The 14 recipients of grants this year were announced prior to the start of the Gallatin and Station Camp high school football game on Aug. 28. Funding was raised primarily though the annual Shamrock Run in March along with a showing of the movie “Hocus Pocus” at the Palace Theatre last year.
“Our chamber foundation grants correlate directly with the chamber’s mission to support, educate and engage our future workforce in the Gallatin community,” Gallatin Area Chamber of Commerce CEO Kim Baker said. “This year, more than ever, we feel that these grants make a significant difference in the lives of local students, allowing teachers to get creative and innovate.”
Since 2014, the foundation has presented more than $50,000 to K-12 public schools in Gallatin.
The nonprofit plans to expand its awards in the upcoming year to include scholarships for graduating seniors. Applications for the James B. Hawkins Good Neighbor Scholarship, named in honor of the late Gallatin attorney and Sumner County School Board member, will be available this fall to seniors at Gallatin and Station Camp high schools who “exemplify the traits of a good citizen,” according to Baker.
“We believe that there’s no better way to honor Jim’s legacy than through two of the areas he was always very dedicated to – being a good citizen and education,” Baker said. “Through our scholarship, Jim’s legacy will continue to live on by helping educate the next generation of standout citizens.”

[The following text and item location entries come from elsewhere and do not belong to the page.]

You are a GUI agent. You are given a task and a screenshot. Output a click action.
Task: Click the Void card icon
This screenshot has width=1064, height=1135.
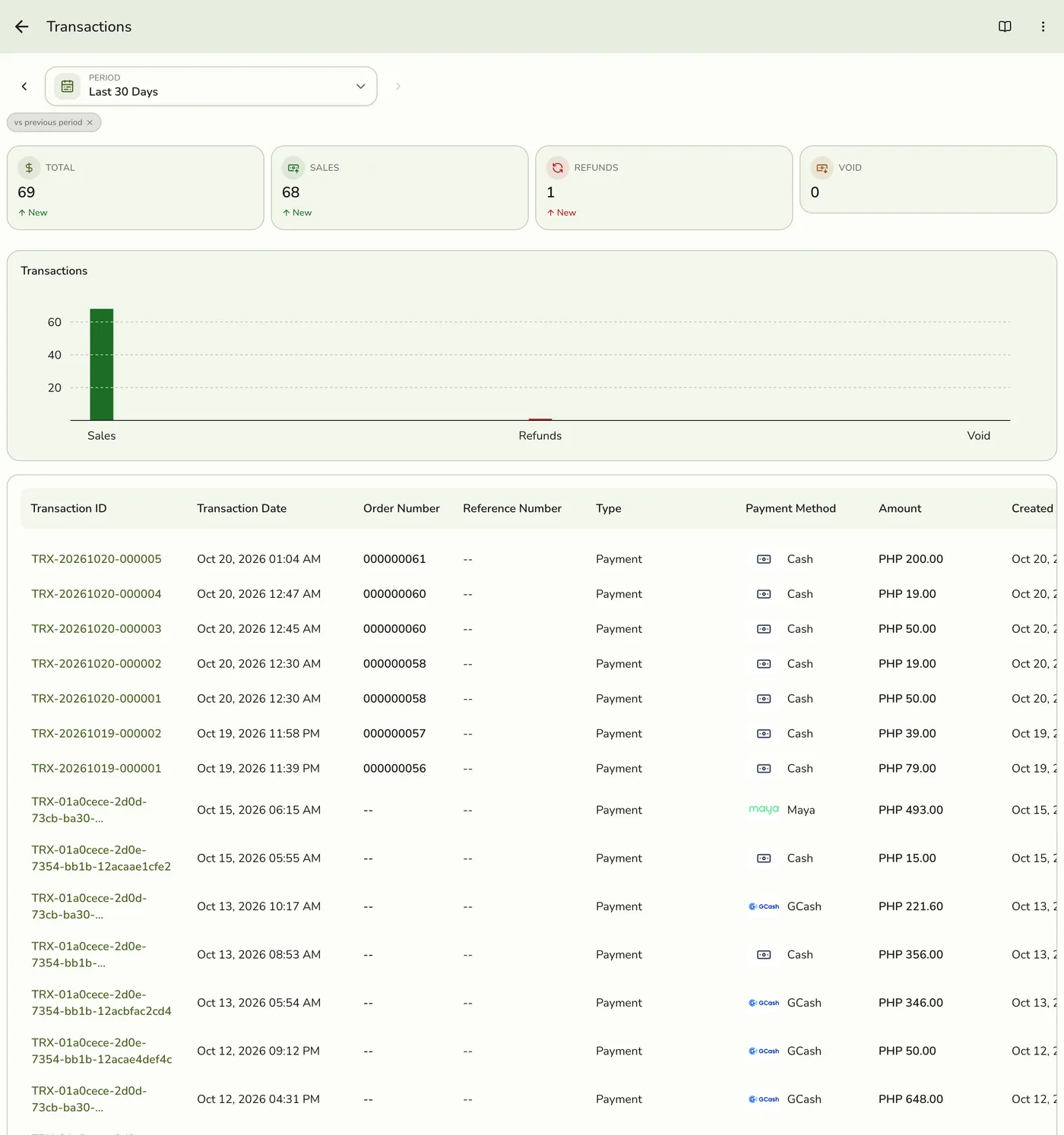(x=822, y=168)
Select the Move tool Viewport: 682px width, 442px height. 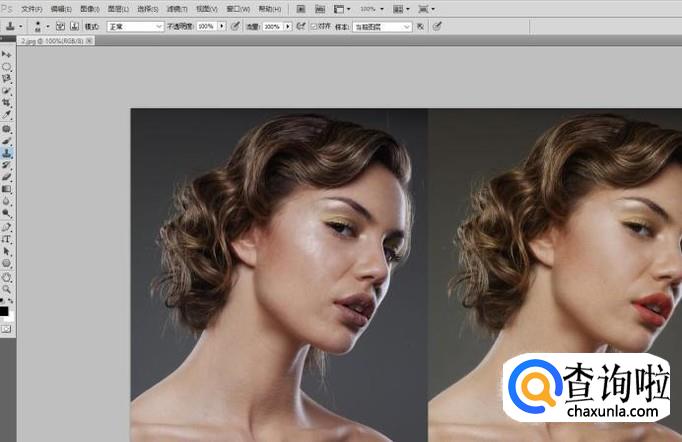[x=6, y=54]
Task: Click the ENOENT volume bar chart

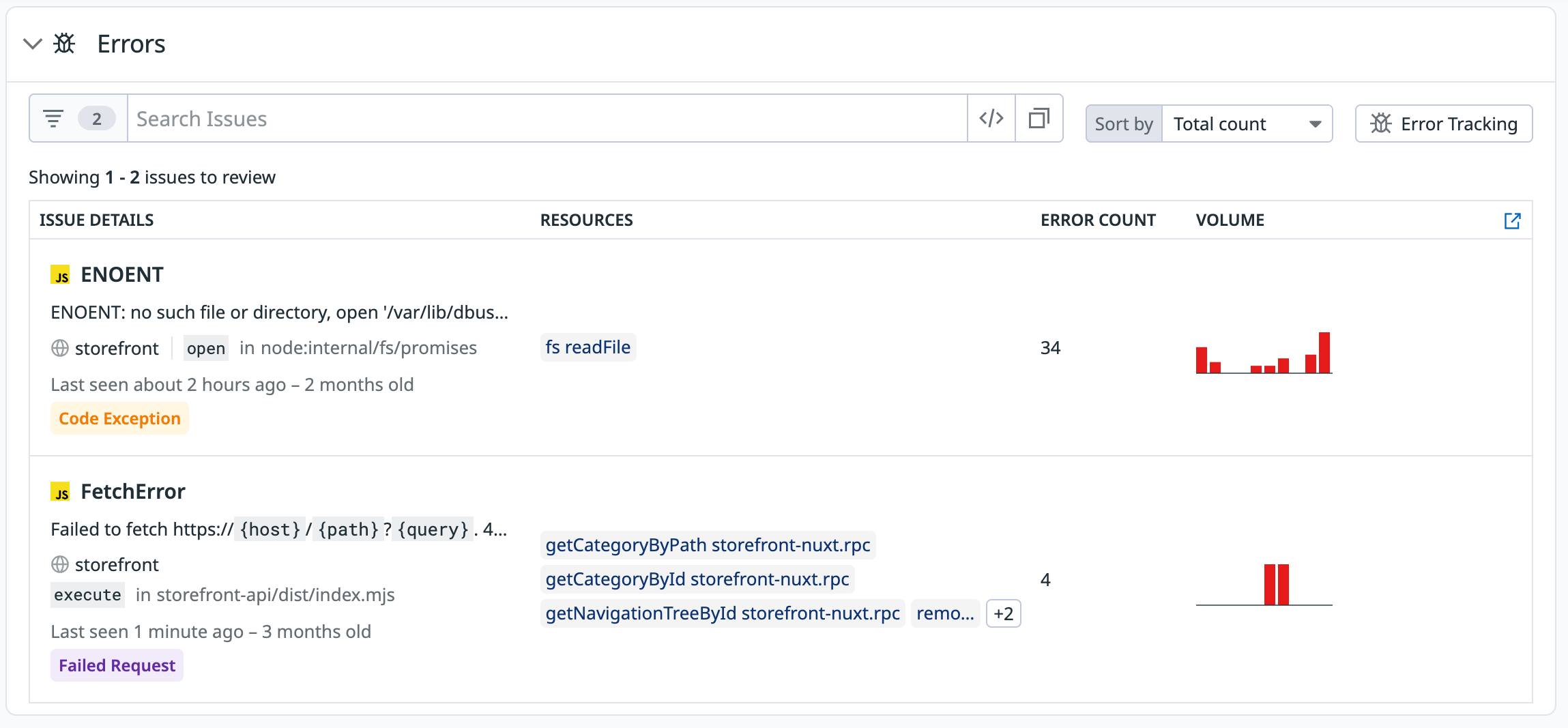Action: (x=1264, y=353)
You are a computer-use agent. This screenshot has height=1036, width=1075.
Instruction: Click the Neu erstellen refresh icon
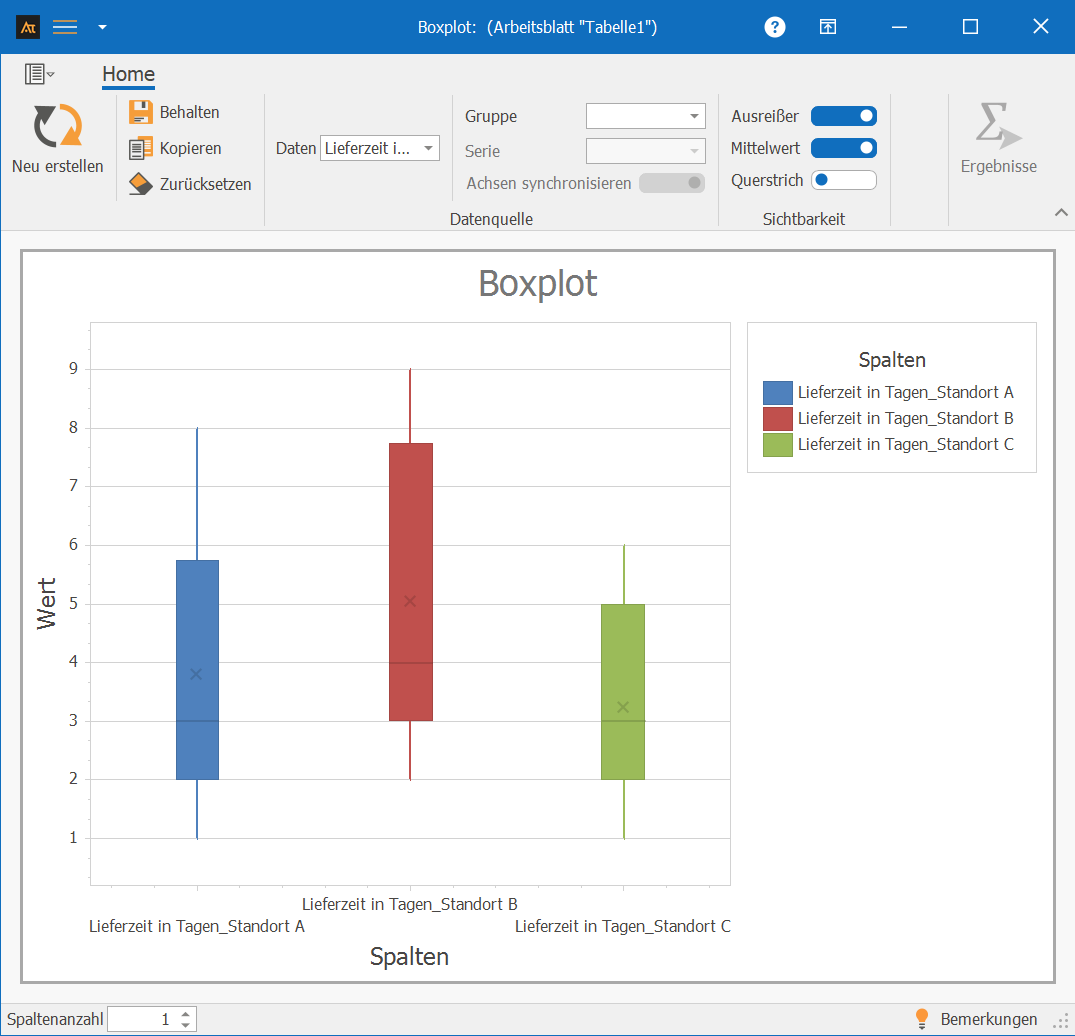(57, 127)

The Gallatin Chamber Foundation’s School Innovation and Enhancement Award recipients and projects for 2020 are:
Benny Bills Elementary School
Ashley Downs: The project will add flexible desks and seating to the classroom. The desks are ergonomic and designed for efficiency and comfort in the working environment.
Kathy Vinson: The project will provide resources that will allow teachers to address the social and emotional needs of students as well as ensure they are able to utilize resources that represent the various backgrounds of the students and families represented within the community while avoiding biases.

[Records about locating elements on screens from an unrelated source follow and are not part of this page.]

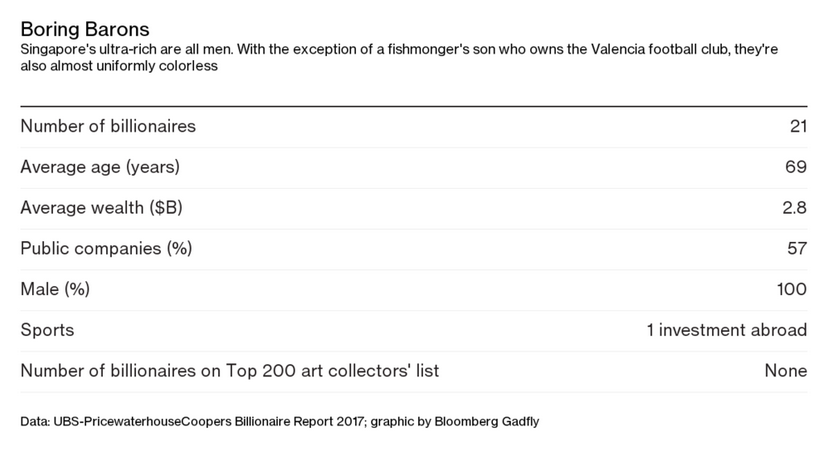Select the Sports row label

47,330
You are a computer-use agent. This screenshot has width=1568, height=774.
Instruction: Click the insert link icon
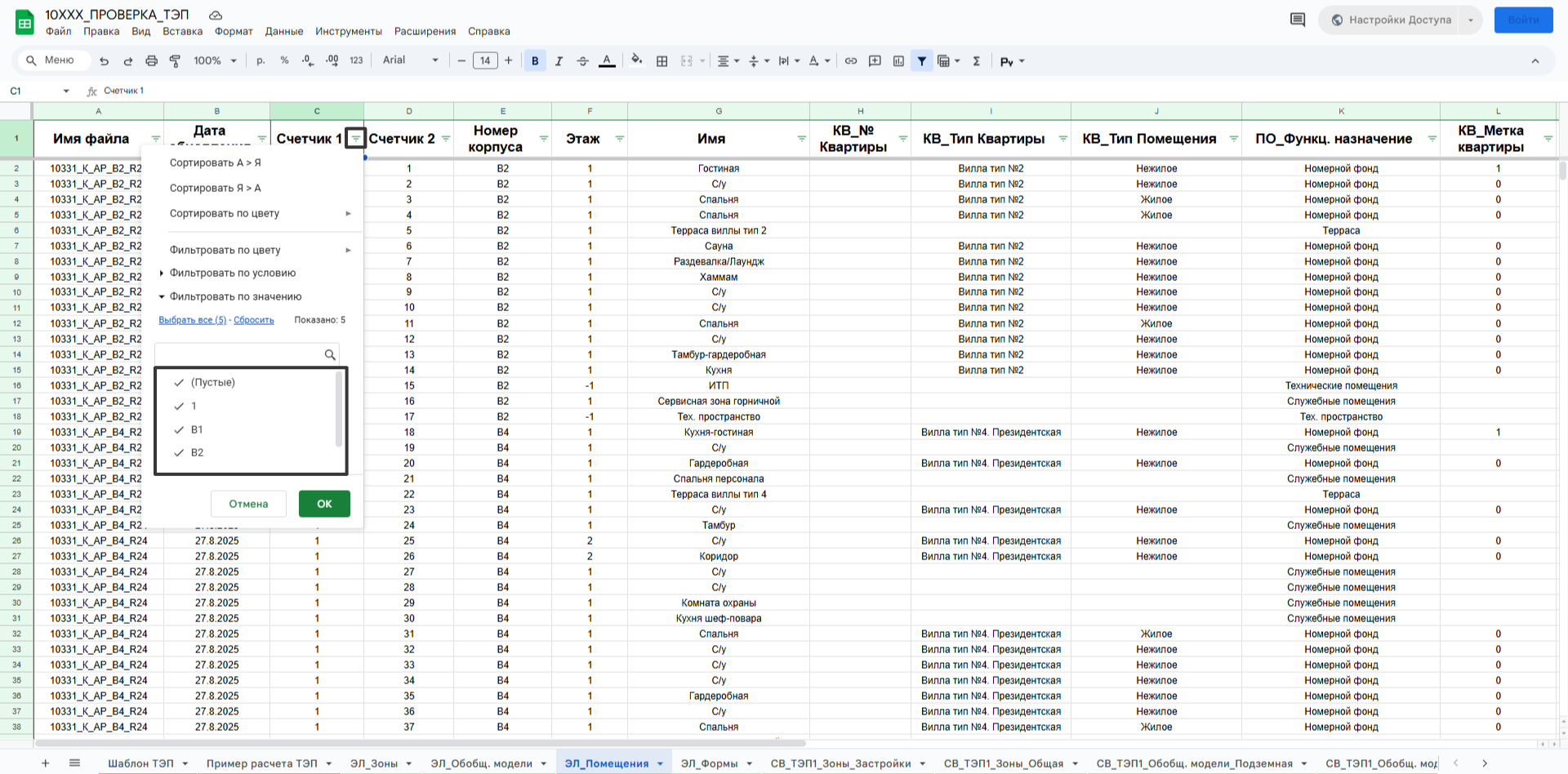point(851,61)
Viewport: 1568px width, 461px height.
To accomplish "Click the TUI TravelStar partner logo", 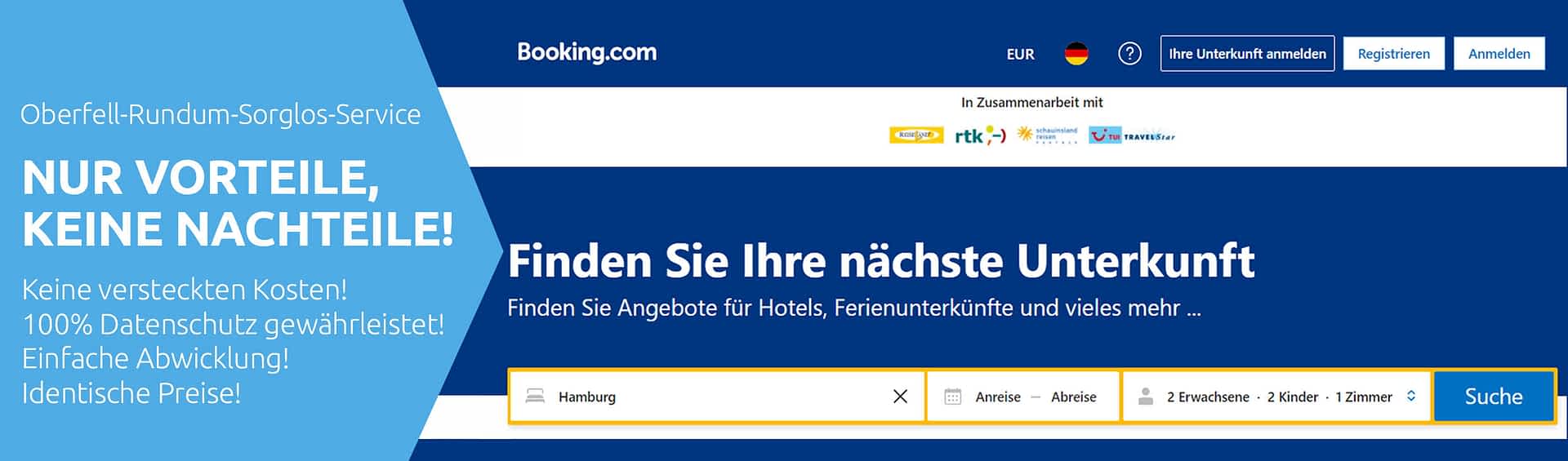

Stacy Benton: The project will introduce students to coding with the purchase of four Ozobot starter kits. The small ball-shaped robots are controlled by coding and would be integrated into the lesson plans for the classroom each week. A coding club utilizing the robots would also be created.
Gallatin High School
Sandy Hale: The project will add a sewing club to the school’s extracurricular offerings that will eventually include crochet and other crafts.
Dave Parker: The project will add tooling for CNC machines, which will help students become workforce ready as they learn how to operate machines that many local industries use in their facilities.

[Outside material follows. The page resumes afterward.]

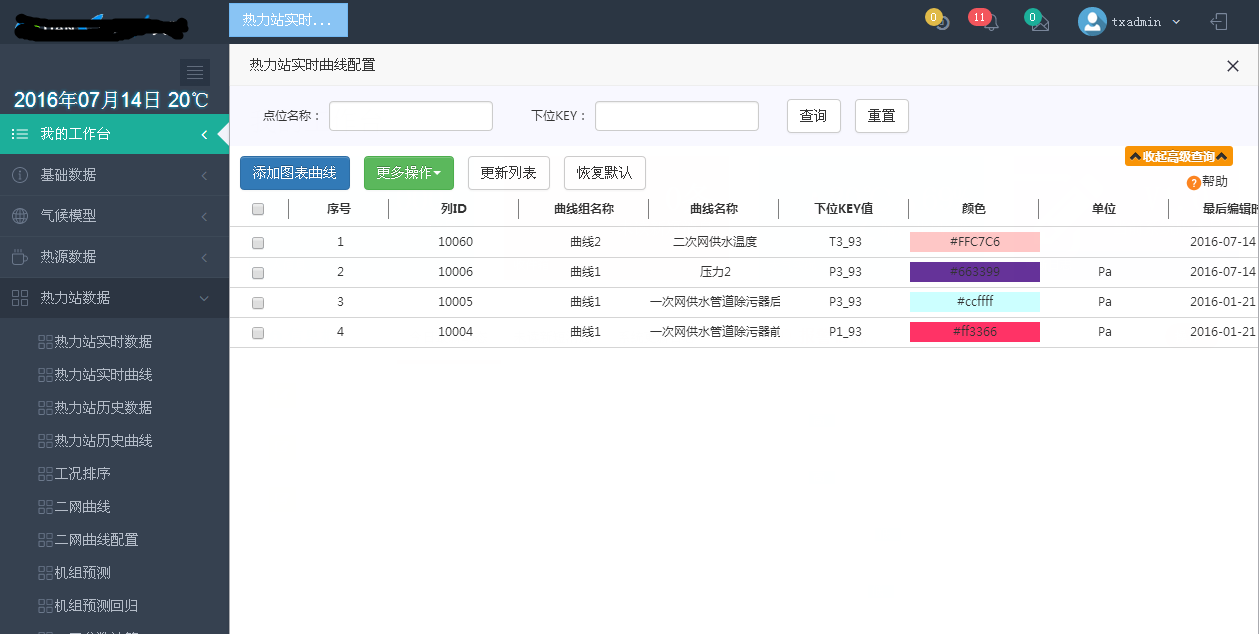
Task: Click the logout icon at top right
Action: click(1219, 21)
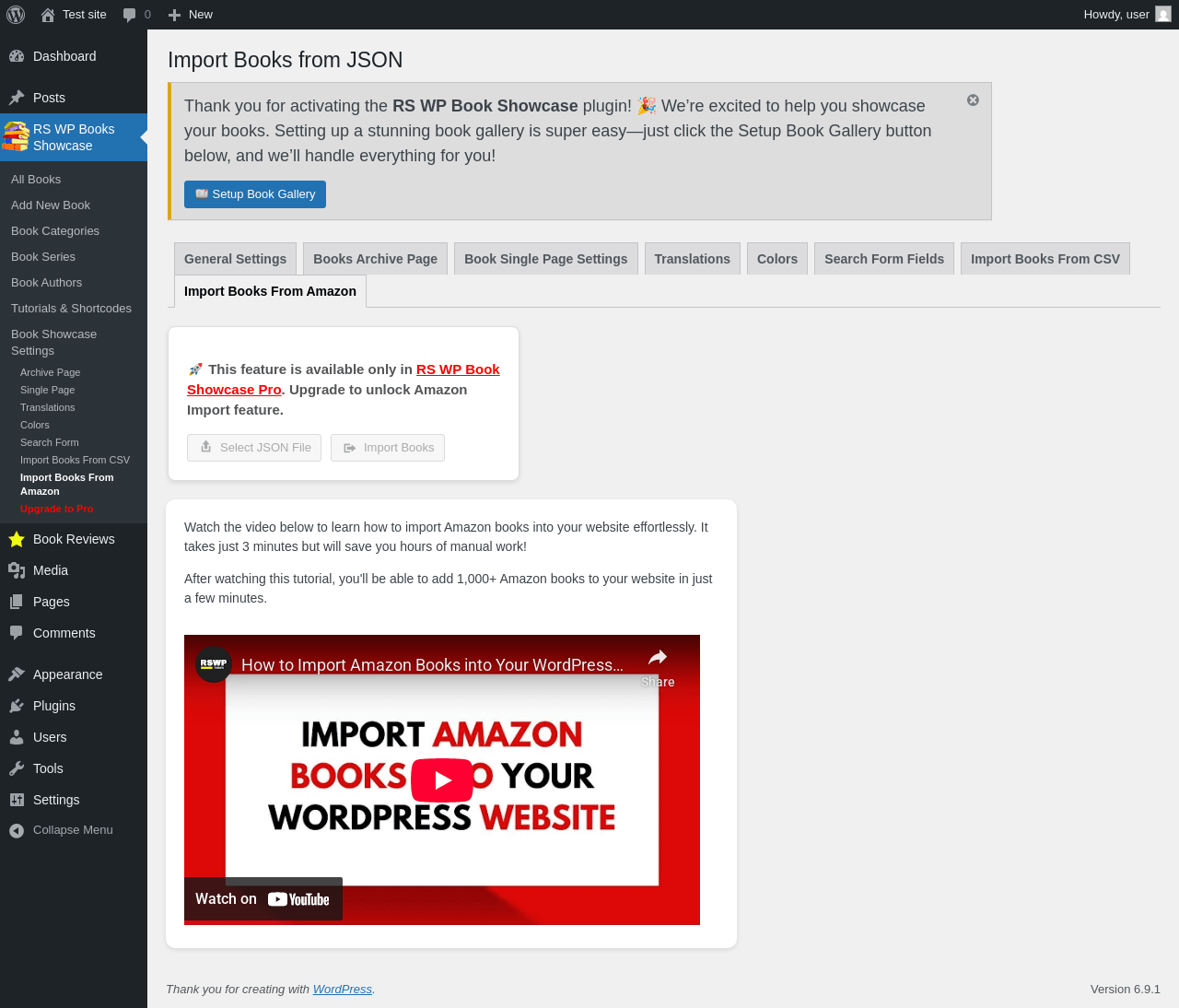This screenshot has width=1179, height=1008.
Task: Click the Select JSON File button
Action: click(254, 448)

Scott Pascarella: The grant will help support the Criminal Justice S.T.E.M. program’s annual spring semester project, which involves four days of on-site criminal investigation of a fictional crime along with a crime scene investigation and one day of a related courtroom trial.
Guild Elementary School
Heather Hays: The project will allow the school’s house system, made up of fifth graders, to implement the House Council Legacy Initiative. The House Council will implement ideas and solutions to improve Guild before the students transition to middle school.
Howard Elementary School
Brittany Tyree: The grant will allow students to create their own stop motion animated movies by allowing for the purchase of supplies needed to create each scene or story in their film.
Rucker-Stewart Middle School
Misty Ann Donoho: The grant will support the Rucker Shake, a schoolwide program focusing on soft skills and confidence for public speaking that is based off of the Ron Clark Academy Amazing Shake.
Shafer Middle School
Kate Kennedy: The project will add a “Free Little Library” and a “Kindness Rock Garden” that will not only promote kindness and literacy, but also give students an opportunity to show good citizenship and courtesy by maintaining a part of the school.
Station Camp Elementary School
Amy McAllister: The project will help inspire students to build and critically think by funding STEM Bins – plastic boxes filled with items like LEGO bricks, pattern blocks, Dixie cups, toothpicks and playdough or popsicle sticks with Velcro. The boxes also contain sets of task cards that picture a variety of basic real-world structures students can create.
Station Camp Middle School
Tyler Raines: The project will allow S.T.E.M. students to build and activate robots while computer students get to program/code them. Both classes will then cooperatively use the robots to perform various tasks with most students getting to participate in the building, coding and testing process throughout the year.
Union S.T.E.M. and Demonstration School
Jacqueline Quinton Creasy: The project will provide a rolling car that any teacher or staff member at the school could use to integrate visual art, music, theater, dance and English Language Arts easily into their classroom.
Vena Stuart Elementary School
Cynthia McGuire: The project involves the creation of sensory sidewalks and hallways that will benefit all students, especially those with sensory processing deficits and attention deficit hyperactivity disorder (ADHD).